Task goal: For the data below, give again exactly the lines from the one containing "Zoom in on the 2D floor plan" through the one containing "1172x733 pixels.", both ends included, and no others.

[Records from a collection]
Segment Open
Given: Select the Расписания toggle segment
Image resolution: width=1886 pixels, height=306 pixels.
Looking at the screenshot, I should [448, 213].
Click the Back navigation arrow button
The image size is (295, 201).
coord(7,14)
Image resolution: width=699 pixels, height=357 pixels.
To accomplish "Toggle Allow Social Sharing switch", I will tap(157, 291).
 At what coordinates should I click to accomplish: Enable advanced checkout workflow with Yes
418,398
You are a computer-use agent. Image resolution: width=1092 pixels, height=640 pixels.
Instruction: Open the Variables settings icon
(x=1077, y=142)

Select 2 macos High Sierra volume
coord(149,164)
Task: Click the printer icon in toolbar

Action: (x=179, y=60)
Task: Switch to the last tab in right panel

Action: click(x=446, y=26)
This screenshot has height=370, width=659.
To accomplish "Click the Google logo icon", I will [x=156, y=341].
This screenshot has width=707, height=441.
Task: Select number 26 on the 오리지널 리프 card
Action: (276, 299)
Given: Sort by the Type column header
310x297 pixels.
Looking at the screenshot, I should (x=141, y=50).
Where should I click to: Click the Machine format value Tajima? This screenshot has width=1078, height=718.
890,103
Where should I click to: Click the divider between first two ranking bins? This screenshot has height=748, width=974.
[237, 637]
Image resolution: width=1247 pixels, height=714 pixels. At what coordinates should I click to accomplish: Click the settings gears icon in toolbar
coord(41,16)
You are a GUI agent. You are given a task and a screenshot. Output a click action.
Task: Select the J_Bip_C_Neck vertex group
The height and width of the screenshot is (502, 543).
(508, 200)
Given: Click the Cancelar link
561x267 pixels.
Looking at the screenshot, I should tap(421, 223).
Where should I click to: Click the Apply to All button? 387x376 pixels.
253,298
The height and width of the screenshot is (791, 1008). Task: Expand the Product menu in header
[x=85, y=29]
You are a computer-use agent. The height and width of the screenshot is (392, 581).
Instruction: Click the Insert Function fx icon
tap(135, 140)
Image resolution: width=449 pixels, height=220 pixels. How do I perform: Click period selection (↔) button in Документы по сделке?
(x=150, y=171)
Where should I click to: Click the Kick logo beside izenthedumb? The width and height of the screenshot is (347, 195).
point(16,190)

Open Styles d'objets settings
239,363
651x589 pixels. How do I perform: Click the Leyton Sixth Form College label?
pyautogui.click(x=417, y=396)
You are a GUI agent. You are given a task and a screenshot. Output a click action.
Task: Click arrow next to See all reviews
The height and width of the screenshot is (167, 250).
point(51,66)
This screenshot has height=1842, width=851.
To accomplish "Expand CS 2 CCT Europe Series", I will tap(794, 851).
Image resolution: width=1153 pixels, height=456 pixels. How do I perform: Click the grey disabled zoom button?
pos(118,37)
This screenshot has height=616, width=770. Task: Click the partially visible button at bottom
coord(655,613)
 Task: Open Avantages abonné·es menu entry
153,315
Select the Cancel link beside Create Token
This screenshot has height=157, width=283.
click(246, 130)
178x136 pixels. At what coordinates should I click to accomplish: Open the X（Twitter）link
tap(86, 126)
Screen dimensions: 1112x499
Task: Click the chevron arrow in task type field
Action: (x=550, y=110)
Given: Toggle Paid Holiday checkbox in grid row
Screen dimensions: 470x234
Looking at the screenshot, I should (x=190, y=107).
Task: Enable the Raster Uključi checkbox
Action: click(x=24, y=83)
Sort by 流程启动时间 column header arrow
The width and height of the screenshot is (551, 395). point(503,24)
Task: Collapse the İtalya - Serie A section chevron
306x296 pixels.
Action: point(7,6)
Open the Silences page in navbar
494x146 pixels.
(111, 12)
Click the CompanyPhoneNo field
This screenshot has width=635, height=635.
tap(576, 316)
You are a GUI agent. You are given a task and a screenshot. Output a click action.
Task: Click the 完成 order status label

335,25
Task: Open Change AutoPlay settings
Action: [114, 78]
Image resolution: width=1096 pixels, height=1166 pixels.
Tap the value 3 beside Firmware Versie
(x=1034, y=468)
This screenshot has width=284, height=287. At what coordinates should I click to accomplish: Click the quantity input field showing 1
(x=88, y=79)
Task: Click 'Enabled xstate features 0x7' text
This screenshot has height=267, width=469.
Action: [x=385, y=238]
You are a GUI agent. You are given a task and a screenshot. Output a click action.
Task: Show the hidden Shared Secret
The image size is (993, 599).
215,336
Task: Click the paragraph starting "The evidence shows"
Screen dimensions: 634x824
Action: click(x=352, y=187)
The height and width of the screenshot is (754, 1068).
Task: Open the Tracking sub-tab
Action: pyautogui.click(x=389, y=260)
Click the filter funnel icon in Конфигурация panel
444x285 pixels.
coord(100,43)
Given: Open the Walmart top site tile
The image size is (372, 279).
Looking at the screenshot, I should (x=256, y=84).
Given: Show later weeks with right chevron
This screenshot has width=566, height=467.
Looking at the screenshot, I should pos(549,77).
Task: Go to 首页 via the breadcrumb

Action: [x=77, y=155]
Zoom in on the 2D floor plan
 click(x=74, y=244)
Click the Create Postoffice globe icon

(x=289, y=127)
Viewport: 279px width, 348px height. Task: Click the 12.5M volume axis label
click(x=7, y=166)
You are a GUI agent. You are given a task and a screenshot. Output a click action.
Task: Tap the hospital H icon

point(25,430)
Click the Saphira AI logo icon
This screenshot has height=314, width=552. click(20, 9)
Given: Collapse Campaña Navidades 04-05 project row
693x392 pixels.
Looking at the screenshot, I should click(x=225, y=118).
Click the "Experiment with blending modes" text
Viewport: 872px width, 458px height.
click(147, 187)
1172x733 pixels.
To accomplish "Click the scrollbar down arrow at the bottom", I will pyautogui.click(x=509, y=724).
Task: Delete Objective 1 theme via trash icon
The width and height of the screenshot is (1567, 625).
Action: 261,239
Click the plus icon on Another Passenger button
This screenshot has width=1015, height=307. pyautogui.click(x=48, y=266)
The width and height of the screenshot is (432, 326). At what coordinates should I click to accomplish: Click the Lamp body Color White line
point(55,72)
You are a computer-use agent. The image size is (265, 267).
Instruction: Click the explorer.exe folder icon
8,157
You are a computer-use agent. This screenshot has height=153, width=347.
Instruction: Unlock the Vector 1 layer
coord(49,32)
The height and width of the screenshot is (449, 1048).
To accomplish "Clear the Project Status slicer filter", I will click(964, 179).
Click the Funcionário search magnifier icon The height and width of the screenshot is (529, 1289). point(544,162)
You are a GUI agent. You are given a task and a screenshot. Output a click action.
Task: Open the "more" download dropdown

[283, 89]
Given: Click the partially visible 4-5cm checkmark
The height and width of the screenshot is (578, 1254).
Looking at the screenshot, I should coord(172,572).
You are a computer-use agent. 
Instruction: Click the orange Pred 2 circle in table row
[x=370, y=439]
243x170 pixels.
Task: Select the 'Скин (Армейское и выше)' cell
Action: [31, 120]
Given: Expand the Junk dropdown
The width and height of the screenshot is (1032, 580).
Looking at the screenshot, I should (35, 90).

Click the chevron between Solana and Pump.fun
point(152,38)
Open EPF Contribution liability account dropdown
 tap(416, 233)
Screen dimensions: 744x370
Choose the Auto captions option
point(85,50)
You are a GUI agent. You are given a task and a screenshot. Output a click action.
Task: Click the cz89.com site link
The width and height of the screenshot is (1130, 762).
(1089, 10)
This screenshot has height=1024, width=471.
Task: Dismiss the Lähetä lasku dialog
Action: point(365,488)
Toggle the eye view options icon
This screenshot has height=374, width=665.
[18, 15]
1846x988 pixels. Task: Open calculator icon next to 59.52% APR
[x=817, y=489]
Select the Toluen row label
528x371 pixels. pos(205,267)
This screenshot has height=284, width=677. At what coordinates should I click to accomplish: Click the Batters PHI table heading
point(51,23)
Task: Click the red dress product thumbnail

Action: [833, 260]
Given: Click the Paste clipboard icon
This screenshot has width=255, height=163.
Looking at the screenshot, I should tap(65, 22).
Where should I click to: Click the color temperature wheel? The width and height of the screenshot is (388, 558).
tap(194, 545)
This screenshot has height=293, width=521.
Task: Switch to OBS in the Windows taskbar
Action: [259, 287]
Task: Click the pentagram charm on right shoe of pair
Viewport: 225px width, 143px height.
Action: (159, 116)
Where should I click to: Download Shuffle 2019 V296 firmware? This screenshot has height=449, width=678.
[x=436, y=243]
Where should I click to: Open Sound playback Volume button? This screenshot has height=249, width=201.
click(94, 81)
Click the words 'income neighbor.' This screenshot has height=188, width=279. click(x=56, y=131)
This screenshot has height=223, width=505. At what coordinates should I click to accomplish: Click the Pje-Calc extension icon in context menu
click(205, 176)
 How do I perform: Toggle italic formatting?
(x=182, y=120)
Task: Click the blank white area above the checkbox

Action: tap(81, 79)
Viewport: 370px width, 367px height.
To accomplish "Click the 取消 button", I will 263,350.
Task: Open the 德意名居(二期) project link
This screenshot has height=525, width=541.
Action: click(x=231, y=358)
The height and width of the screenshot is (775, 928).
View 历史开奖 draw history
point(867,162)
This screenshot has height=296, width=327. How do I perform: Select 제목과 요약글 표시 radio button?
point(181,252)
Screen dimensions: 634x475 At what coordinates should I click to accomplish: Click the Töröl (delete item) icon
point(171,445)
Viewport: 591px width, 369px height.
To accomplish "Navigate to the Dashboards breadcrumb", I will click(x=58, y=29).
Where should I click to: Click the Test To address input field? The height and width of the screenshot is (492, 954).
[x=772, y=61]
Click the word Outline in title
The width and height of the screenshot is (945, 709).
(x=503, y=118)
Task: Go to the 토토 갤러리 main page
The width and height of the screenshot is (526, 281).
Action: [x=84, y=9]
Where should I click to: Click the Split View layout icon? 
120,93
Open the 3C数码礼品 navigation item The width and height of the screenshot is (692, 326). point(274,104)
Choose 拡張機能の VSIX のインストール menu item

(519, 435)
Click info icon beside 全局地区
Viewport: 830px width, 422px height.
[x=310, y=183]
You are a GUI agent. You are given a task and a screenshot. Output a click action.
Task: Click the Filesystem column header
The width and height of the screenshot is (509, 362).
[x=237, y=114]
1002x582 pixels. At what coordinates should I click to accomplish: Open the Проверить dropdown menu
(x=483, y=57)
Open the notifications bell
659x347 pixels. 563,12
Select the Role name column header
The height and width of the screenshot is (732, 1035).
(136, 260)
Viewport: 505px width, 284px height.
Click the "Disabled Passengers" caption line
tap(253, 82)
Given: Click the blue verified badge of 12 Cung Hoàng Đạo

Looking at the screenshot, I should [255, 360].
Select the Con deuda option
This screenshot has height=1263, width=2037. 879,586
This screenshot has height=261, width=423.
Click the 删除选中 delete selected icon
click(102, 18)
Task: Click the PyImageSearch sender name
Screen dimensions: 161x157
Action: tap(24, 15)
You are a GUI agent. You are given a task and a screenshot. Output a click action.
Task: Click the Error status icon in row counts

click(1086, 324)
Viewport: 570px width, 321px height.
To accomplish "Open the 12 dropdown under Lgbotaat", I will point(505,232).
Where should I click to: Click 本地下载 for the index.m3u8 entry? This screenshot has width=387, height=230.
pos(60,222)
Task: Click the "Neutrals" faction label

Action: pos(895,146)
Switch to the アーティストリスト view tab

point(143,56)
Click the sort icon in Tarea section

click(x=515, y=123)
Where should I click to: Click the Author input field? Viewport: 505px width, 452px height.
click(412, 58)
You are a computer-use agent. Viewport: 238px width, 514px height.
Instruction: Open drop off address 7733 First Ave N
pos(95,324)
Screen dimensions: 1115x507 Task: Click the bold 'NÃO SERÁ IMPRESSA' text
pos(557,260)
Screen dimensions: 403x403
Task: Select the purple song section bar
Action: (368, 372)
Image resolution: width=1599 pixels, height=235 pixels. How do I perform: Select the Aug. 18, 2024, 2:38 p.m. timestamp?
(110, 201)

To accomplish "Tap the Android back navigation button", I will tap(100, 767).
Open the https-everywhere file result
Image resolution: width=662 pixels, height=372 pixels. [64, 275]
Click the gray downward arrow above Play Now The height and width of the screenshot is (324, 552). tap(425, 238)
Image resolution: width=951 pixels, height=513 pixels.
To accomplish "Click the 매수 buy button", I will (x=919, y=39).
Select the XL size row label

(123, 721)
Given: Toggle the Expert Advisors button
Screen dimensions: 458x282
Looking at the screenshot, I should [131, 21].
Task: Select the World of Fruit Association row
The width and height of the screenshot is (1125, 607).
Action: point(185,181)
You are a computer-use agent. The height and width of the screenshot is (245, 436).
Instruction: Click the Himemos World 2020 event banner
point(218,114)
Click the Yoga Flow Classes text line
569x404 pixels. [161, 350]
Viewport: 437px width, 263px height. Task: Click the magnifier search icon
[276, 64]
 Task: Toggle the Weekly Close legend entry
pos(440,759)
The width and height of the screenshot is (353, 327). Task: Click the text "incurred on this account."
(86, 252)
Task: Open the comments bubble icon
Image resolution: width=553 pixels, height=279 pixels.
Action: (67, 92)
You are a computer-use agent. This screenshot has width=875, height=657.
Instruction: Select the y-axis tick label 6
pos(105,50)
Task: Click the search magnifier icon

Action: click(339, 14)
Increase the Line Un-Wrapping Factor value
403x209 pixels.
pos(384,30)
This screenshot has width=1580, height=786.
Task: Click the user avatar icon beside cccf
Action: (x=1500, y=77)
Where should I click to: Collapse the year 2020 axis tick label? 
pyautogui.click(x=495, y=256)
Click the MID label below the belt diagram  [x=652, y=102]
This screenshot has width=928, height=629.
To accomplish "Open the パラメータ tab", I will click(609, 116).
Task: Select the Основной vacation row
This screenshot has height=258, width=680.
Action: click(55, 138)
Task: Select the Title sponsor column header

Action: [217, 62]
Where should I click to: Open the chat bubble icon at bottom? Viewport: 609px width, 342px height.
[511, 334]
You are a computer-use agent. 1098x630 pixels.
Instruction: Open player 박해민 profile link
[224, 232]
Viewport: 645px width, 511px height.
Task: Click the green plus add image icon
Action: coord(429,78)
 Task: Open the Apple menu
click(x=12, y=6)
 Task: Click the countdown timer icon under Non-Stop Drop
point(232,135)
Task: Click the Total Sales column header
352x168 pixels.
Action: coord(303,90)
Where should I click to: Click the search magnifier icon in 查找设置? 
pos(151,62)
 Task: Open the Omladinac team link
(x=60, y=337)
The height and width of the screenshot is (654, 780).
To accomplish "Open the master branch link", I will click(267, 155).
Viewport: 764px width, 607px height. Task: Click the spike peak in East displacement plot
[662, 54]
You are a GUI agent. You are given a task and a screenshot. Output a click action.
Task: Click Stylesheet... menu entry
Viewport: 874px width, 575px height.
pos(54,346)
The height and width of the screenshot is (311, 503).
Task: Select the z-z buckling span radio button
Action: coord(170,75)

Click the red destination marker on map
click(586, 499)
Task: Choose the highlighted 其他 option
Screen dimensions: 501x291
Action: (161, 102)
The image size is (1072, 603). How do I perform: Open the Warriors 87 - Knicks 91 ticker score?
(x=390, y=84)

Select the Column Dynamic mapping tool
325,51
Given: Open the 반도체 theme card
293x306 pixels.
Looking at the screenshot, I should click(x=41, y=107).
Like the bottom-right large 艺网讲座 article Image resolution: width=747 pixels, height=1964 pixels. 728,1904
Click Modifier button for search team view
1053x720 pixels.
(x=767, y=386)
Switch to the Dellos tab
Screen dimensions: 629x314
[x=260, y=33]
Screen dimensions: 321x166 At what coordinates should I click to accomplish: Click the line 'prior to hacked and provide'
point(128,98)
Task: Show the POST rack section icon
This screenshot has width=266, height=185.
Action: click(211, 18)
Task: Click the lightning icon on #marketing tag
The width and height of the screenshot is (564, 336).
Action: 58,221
Segment Closed
Reply to the exercise:
Zoom in on the 2D floor plan
 click(x=74, y=244)
Click the Create Postoffice globe icon

(x=289, y=127)
Viewport: 279px width, 348px height. Task: Click the 12.5M volume axis label
click(x=7, y=166)
You are a GUI agent. You are given a task and a screenshot. Output a click action.
Task: Tap the hospital H icon

point(25,430)
Click the Saphira AI logo icon
This screenshot has height=314, width=552. click(20, 9)
Given: Collapse Campaña Navidades 04-05 project row
693x392 pixels.
Looking at the screenshot, I should click(x=225, y=118).
Click the "Experiment with blending modes" text
Viewport: 872px width, 458px height.
click(147, 187)
1172x733 pixels.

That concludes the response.